*** Opening The data ***

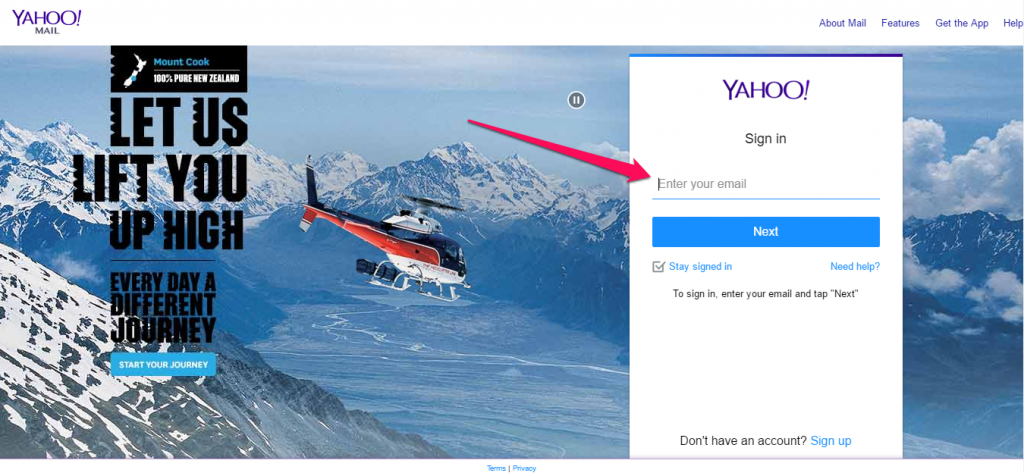Pause the background slideshow
Image resolution: width=1024 pixels, height=473 pixels.
click(576, 100)
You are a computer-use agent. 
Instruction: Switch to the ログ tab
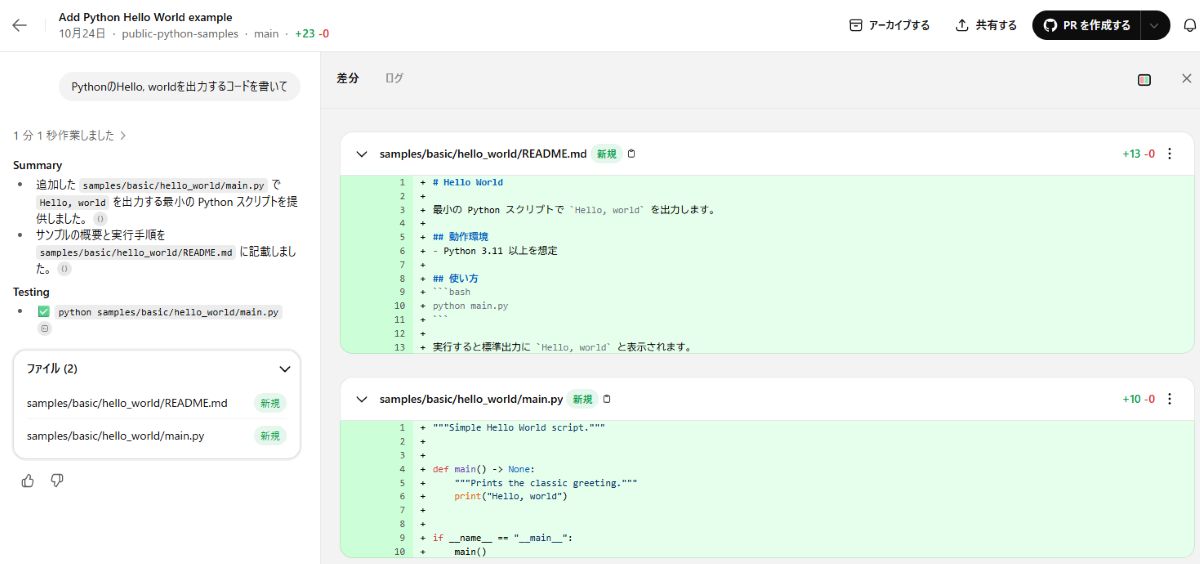click(x=394, y=78)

*** Closing The data ***

** Work required **
Ignoring the pictures, write out word for word only the lines from the one containing "You are a computer-use agent." through the last line of the data, both ends included.

** Exercise response **
You are a computer-use agent. 
Instruction: Switch to the ログ tab
click(x=394, y=78)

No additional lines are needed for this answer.